Bronislaw Geremek, député européen, grand spécialiste de l'histoire médiévale française et ancien ministre polonais des Affaires étrangères est décédé dimanche 13 juillet 2008 dans un accident de voiture à l'âge de 76 ans.
Avec lui, l’Europe perd l'un des principaux artisans des transformations démocratiques qui ont précipité la chute du communisme en Europe de l'Est.
Bronislaw Geremek avait été souvent au Luxembourg en tant qu'historien, ministre des Affaires étrangères ou député européen, où son décès a suscité de nombreuses réactions. La dernière fois, ce fut le 18 décembre 2007, comme invité de Nicolas Schmit, ministre délégué aux Affaires étrangères et de l’Immigration et d’Europaforum.lu. Hôte d’honneur pour la fête de bienvenue des nouveaux Etats membres dans l’espace Schengen, il avait été à cette occasion reçu par le Premier ministre Jean-Claude Juncker, avant de mener à bâtons rompus, avec cette franchise bienveillante qui lui était si particulière, un long déjeuner-débat avec des étudiants de l’Université de Luxembourg. Il prononça ensuite un discours sur le sentiment d’appartenir à part entière à l’Europe des citoyens de l’Europe centrale et orientale, dans lequel il déclara : "A travers la liberté de circulation s’affirme que ce qui nous unit est plus fort que ce qui nous sépare."
Une preuve de la popularité de Bronislaw Geremek au Luxembourg avait été livrée au printemps 2007, lorsque l’ancien dissident avait refusé de signer dans le cadre de la nouvelle loi sur la décommunisation, dite de "lustration", une nouvelle déclaration par laquelle il donnait acte qu’il n’avait pas collaboré ni avec le parti communiste ni avec les services de sécurité de l’ancien régime. Son refus avait conduit le gouvernement polonais à le déchoir de son mandat de député européen, jusqu’à ce qu’une partie de cette loi fût déclarée inconstitutionnelle le 11 mai 2007. Sa collègue Lydie Polfer l’avait soutenu, et à la demande du député libéral Charles Goerens, une heure d’actualité eut lieu le 22 mai 2007 à la Chambre des députés. Ce fut une chose tout à fait inédite qu’un parlement national débatte du cas particulier d’un député d’un autre pays, mais qui siégeait cependant dans un parlement européen commun à tous les autres Etats membres de l’Union européenne. C’est que Geremek était un des emblèmes de cette nouvelle Europe née en 1989.

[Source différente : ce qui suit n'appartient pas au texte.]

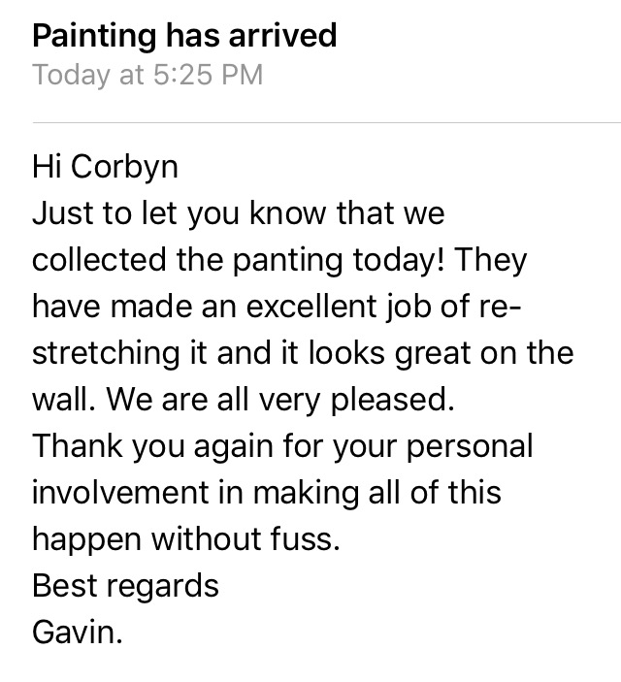Viewport: 621px width, 682px height.
Task: Click the word 'today!' in the message
Action: [399, 260]
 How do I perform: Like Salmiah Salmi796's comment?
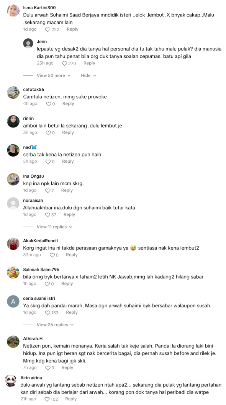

Geremek avait été l'un des membres fondateurs du syndicat Solidarité et un proche conseiller de Lech Walesa, son chef historique. Il avait appartenu à un petit noyau d'intellectuels prônant, dès les années 1970, une opposition non-violente au régime totalitaire imposé à la Pologne par l'Union soviétique.
Né le 6 mars 1932 à Varsovie, il était diplômé d'histoire à l'Université de Varsovie en 1954, avant de continuer ses études à l'Ecole Pratique des Hautes Etudes à Paris. Il devint l'un des meilleurs spécialistes de l'histoire médiévale française. Les marginaux, les pauvres, les criminels du Moyen Age étaient ses grands sujets.
Geremek avait adhéré jeune au parti communiste polonais, mais il l’avait quitté après l'invasion de la Tchécoslovaquie par les troupes du pacte de Varsovie en 1968. Passé dans la dissidence, il coopéra avec le Comité de défense des ouvriers (KOR), embryon de l'opposition démocratique, fondé en 1976.
En été 1980, lorsque les ouvriers des chantiers navals se mettent en grève, il les aide à fonder Solidarité, le premier syndicat libre du bloc soviétique.
Après le coup de force du général Wojciech Jaruzelski contre le syndicat de Lech Walesa en décembre 1981, Bronislaw Geremek est emprisonné pour deux ans et demi, avec les autres principaux dirigeants du mouvement.
Quand le régime communiste fléchit au début de 1989, il est, du côté de Solidarité, l'un des principaux artisans d'une entente avec l'ancien régime, qui ouvre la voie à une passation pacifique du pouvoir.
Entre 1997 et 2000, Bronislaw Geremek dirige la diplomatie polonaise.
En 1998, la ville d’Aix-la-Chapelle lui décerne le prix Charlemagne
Après l'adhésion de la Pologne à l'UE en mai 2004, il se fait élire député au Parlement européen sur les listes d'un parti réformateur issu de Solidarité, mandat qu'il assumait toujours au moment de sa mort.